More isospectral polygons can be found here, including ones with different numbers of sides.

• I wonder if the common area & perimeter property is sufficient as well as necessary. Probably not, but a counter-example to that would be interesting as well. – Semiclassical Jul 25 '14 at 0:28
• Unfortunately this does not answer the original question, as the two polygons given both have 8 sides. – vadim123 Jul 25 '14 at 0:29

You can make a hexagon and a pentagon with the same area and perimeter by gluing triangles to a square:

The area of both is $6$ units$^2$ and the perimeter of both is $4 + 4\sqrt2$ units. It's particularly pleasant that both shapes are convex.

(Note also that these two are related by a "cut and flip" as described in my other answer.)

• That's also nice as an example in the spirit of the bump case you did for my problem. – Semiclassical Aug 3 '14 at 23:30
• The idea of adding "bumps" inspired both of them actually -- good example of multiple problems feeding into each other. – DavidButlerUofA Aug 3 '14 at 23:32

For the first shape, take a rectangle with sides $1,x$. For the second shape, take a right triangle with sides $4,\frac{x}{2}, \sqrt{(\frac{x}{2})^2+4}$. They both have area $x$, for every $x$. Making them have the same perimeter reduces to solving a quadratic equation; a solution is $x=\frac{3+\sqrt{33}}{2}$. Then both shapes have perimeter $5+\sqrt{33}$.

This may be cheating a bit, but why not just create two polygons that "look the same" but have a different graph? For example, we may take a triangle and insert a new vertex somewhere in one of its edges. This produces a new polygon that looks like that triangle, but is actually a rectangle quadrilateral with three collinear vertices.

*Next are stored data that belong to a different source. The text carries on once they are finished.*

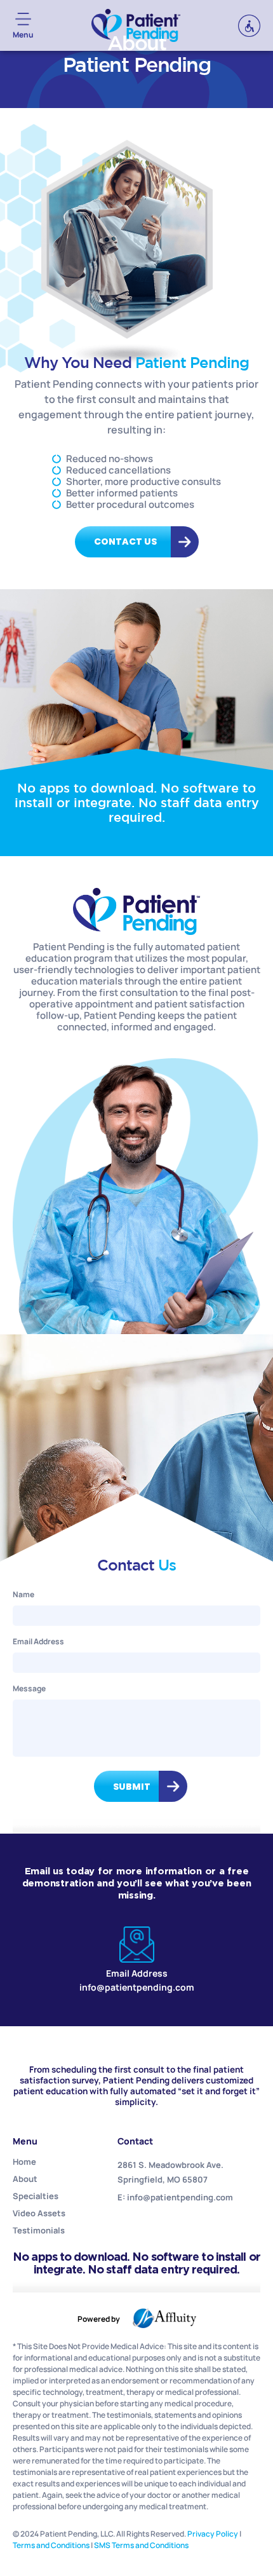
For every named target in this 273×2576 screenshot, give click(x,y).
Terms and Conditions (51, 2545)
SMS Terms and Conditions (141, 2545)
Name (23, 1594)
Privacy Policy (212, 2533)
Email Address (38, 1641)
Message (29, 1688)
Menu (23, 34)
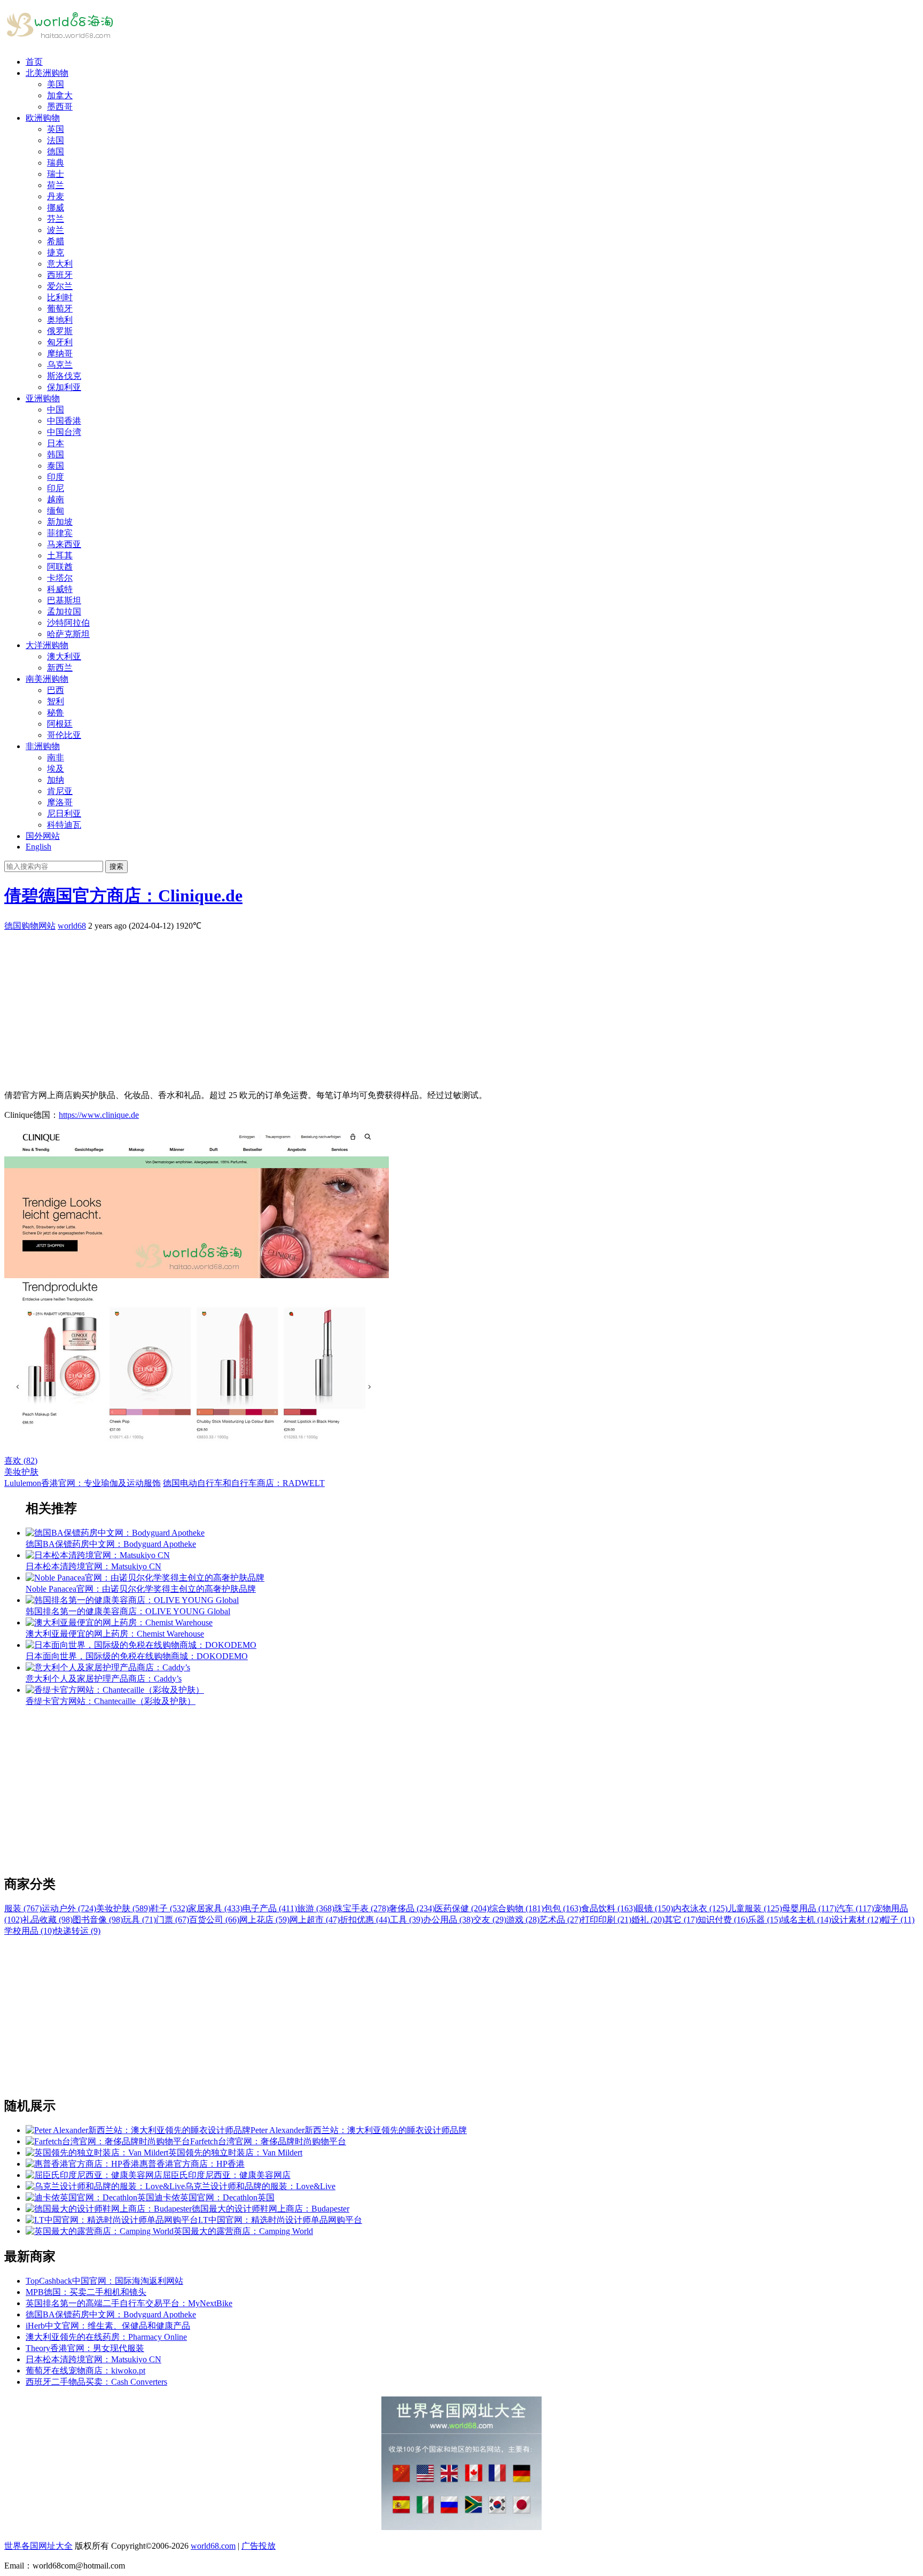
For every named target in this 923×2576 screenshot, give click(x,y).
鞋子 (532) (169, 1908)
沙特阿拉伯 (68, 622)
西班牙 (60, 274)
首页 (34, 61)
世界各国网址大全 (38, 2545)
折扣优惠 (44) (365, 1919)
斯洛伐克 (64, 375)
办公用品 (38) (448, 1919)
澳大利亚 (64, 656)
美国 (55, 84)
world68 (72, 925)
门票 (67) (172, 1919)
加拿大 (60, 95)
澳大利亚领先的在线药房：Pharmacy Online (106, 2336)
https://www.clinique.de (99, 1114)
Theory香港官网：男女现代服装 (85, 2348)
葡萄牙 (60, 308)
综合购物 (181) (516, 1908)
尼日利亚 (64, 813)
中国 (55, 409)
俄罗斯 (60, 331)
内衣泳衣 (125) (700, 1908)
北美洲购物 (47, 72)
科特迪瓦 (64, 824)
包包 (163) (562, 1908)
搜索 (116, 866)
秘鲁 (55, 712)
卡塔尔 (60, 577)
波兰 (55, 230)
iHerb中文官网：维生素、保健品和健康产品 (108, 2325)
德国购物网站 (30, 925)
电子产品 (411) (270, 1908)
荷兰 (55, 185)
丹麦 (55, 196)
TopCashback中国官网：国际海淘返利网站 (104, 2280)
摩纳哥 (60, 353)
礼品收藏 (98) (47, 1919)
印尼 (55, 488)
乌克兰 (60, 364)
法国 (55, 140)
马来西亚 (64, 544)
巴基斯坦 (64, 600)
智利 (55, 701)
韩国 (55, 454)
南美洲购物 (47, 678)
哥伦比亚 (64, 735)
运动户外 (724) (69, 1908)
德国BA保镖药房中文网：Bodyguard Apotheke (111, 2314)
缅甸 (55, 510)
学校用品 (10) (29, 1930)
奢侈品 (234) (412, 1908)
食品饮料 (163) (608, 1908)
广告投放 (258, 2545)
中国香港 (64, 420)
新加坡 (60, 521)
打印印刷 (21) (606, 1919)
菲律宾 (60, 533)
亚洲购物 (43, 398)
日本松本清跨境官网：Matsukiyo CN (93, 2359)
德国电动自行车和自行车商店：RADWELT (244, 1483)
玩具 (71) (139, 1919)
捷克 (55, 252)
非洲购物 (43, 746)
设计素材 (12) (856, 1919)
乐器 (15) (764, 1919)
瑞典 (55, 162)
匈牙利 (60, 342)
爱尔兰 (60, 286)
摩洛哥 (60, 802)
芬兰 (55, 218)
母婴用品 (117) (809, 1908)
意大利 (60, 263)
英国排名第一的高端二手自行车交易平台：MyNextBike (129, 2303)
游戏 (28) (522, 1919)
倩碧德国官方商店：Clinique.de (123, 895)
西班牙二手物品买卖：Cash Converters (96, 2381)
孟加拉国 (64, 611)
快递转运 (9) (77, 1930)
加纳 (55, 779)
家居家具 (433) (215, 1908)
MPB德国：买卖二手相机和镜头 (86, 2292)
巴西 (55, 690)
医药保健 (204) (462, 1908)
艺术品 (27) (560, 1919)
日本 (55, 443)
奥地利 (60, 319)
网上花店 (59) (264, 1919)
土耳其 (60, 555)
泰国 (55, 465)
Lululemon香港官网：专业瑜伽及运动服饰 (82, 1483)
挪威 (55, 207)
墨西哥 (60, 106)
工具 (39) (406, 1919)
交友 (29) (489, 1919)
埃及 (55, 768)
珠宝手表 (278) (361, 1908)
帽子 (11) (897, 1919)
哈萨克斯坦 (68, 634)
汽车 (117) (855, 1908)
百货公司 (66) (214, 1919)
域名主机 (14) (806, 1919)
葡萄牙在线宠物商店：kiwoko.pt (85, 2370)
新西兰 (60, 667)
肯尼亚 (60, 791)
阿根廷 (60, 723)
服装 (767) (23, 1908)
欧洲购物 (43, 117)
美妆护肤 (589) (123, 1908)
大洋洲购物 (47, 645)
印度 (55, 476)
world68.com (213, 2545)
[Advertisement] (324, 1006)
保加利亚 (64, 387)
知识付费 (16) (723, 1919)
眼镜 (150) (654, 1908)
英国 (55, 129)
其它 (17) (681, 1919)
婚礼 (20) (647, 1919)
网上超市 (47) (315, 1919)
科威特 (60, 589)
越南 (55, 499)
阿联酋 (60, 566)
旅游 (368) (315, 1908)
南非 (55, 757)
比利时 (60, 297)
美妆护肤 (21, 1471)
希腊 (55, 241)
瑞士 (55, 173)
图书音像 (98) (98, 1919)
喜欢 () (20, 1460)
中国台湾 (64, 432)
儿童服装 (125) (755, 1908)
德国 (55, 151)
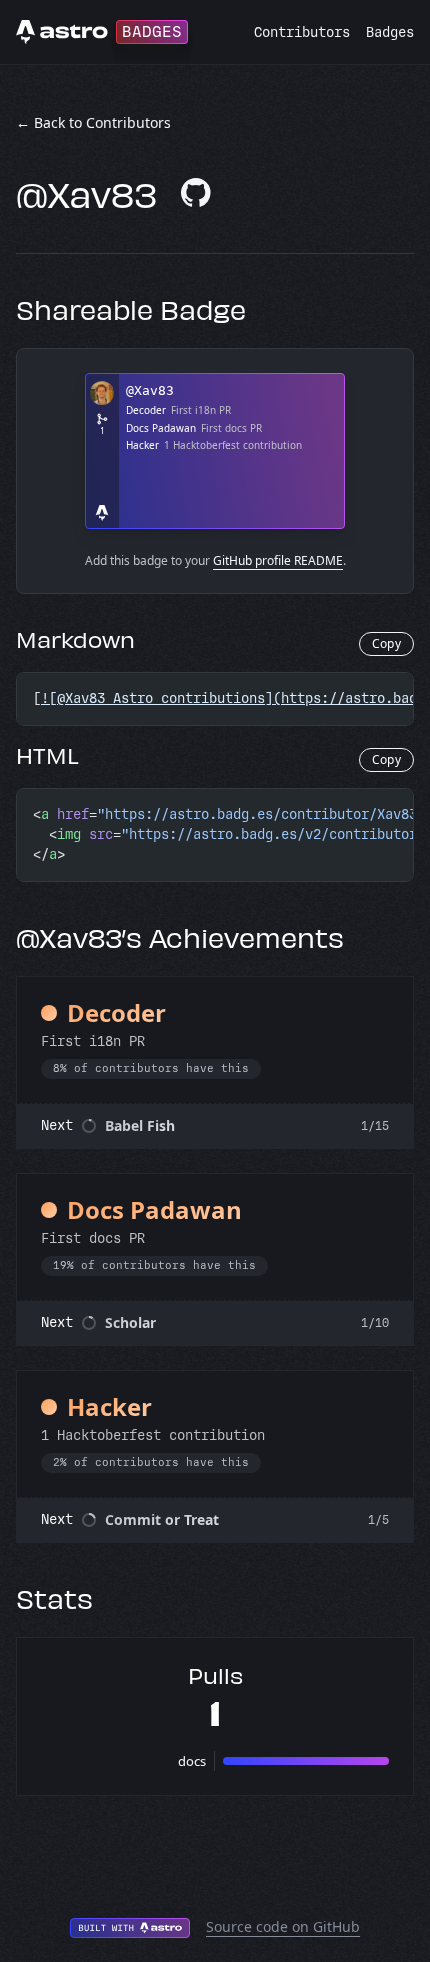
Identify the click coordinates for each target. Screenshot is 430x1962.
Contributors (302, 32)
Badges (390, 32)
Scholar (130, 1322)
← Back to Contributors (93, 122)
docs (192, 1761)
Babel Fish (140, 1125)
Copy (386, 643)
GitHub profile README (278, 560)
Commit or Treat (162, 1519)
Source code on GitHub (283, 1926)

• that's not a rectangle, and not even a 4-sided polygon because its sides must be non-adjacent – mattecapu Jul 27 '14 at 12:48
• @mattecapu According to which definition? – Sebastian Negraszus Jul 27 '14 at 12:55
• A rectangle has four right interior angles. Your figure is not a rectangle. – Joel Reyes Noche Jul 17 at 5:44
• @JoelReyesNoche Yes, it's a quadrilateral, not a rectangle. That was a slip or mistranslation. My question concerning the definition was about the claim that it's "not even a 4-sided polygon because its sides must be non-adjacent", not about the definition of rectangles. Sorry for the confusion. – Sebastian Negraszus Jul 18 at 10:08

Let $A$ be a triangle with corners at the points $(0,0)$, $(2,0)$, and $(0,1)$, with area $1$ and perimeter a little larger than 5. Let $B$ be a parallellogram with corners at $(0,0)$, $(1,0)$, $(x,1)$, and $(x+1,1)$. For any $x$, the areas of $A$ and $B$ are the same, namely $1$. If $x=0$, $A$ has largest perimeter, while if $x$ is large then $B$ has largest perimeter. So by continuity, there is a value of $x$ such that the perimeters are equal.